Sites need to limit sponsor access to only protocol-specified data  

The EHR contains protected health information (PHI) and other non-protocol specific information, so sites need to ensure that sponsors are only able to retrieve protocol-required data while protecting confidential patient information. This security challenge has not yet been adequately addressed in an automated fashion. Many sites rely on manual extracts and reporting out of their EHR systems when providing eSource to sponsors. This manual process can result in delays in data delivery. 

Sponsors face technical challenges and overhead in connecting to a variety of site systems 

Different EHR systems, firewalls and security procedures at sites result in a lot of overhead and customization for sponsors to connect to source systems at different study sites.  

A Site-Centric Approach is the Answer 

Sites need to maintain control of and consolidate their eSource for sponsor access, while Sponsors need a consistent method for retrieving eSource from sites. 

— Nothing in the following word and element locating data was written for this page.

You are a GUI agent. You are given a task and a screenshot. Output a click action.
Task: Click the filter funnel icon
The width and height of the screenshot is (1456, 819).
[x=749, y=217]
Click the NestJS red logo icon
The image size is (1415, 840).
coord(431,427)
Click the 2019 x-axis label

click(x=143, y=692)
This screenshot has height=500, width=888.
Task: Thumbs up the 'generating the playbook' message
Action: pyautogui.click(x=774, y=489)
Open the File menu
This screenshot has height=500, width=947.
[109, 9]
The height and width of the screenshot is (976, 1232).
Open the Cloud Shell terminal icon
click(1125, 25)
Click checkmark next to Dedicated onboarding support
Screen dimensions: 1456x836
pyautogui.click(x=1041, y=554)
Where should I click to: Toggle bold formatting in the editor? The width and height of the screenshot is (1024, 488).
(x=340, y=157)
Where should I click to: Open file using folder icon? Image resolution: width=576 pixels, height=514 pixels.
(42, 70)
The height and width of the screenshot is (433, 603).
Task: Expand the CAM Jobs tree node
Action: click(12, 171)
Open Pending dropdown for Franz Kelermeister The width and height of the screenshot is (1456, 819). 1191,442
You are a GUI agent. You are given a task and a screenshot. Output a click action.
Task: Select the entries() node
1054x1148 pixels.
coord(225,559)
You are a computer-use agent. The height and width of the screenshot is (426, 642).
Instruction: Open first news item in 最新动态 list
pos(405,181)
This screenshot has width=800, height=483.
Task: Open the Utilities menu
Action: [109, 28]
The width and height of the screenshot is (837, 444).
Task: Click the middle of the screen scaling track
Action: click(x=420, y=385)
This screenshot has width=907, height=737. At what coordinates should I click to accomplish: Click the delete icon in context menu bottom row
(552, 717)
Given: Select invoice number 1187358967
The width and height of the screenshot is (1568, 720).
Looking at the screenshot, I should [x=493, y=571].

Forte is working with sites to integrate their various systems and provide a standard endpoint to sponsors for data access. Sites will pull protocol-specific data into a central area and provide secure access to sponsors. Sites will also be able to use this tool to capture protocol-specific elements, such as AE relatedness to study treatment.  

Future State Image

Using this approach, sites benefit by utilizing their existing systems to reduce manual data entry and aggregate protocol-specific data for sponsor consumption, while sponsors no longer involve themselves in site eSource and instead rely on standard endpoints across protocols to gain access to protocol-specific data. Sites and Sponsors are truly better together! 

Learn more – Register for our webinar

One exciting way Forte is helping advance eSource across the industry is through participation in the Society for Clinical Data Management (SCDM) eSource Implementation Consortium. Join us for our webinar “How Sites and Sponsors are Collaborating to Move eSource Forward” on Tuesday, April 21 at 12PM Central to learn more about this initiative.

This article was originally published January 25, 2019.

Clinical Research Technologies Data Management


2 thoughts on “Better Together: Site and Sponsor Collaboration to Revolutionize eSource in Clinical Trials 

  1. Thank you for the informative article.
    What is included in the study closure file that you provide to a sponsor? CRFs, spreadsheets of the data, something else?

    1. What is included in a study closure file would depend on your organization’s SOPs as well as the contract with the sponsor. Regardless, you would need to follow record retention regulations for your site. I welcome readers from organizations that frequently conduct sponsored trials to share any guidance they have.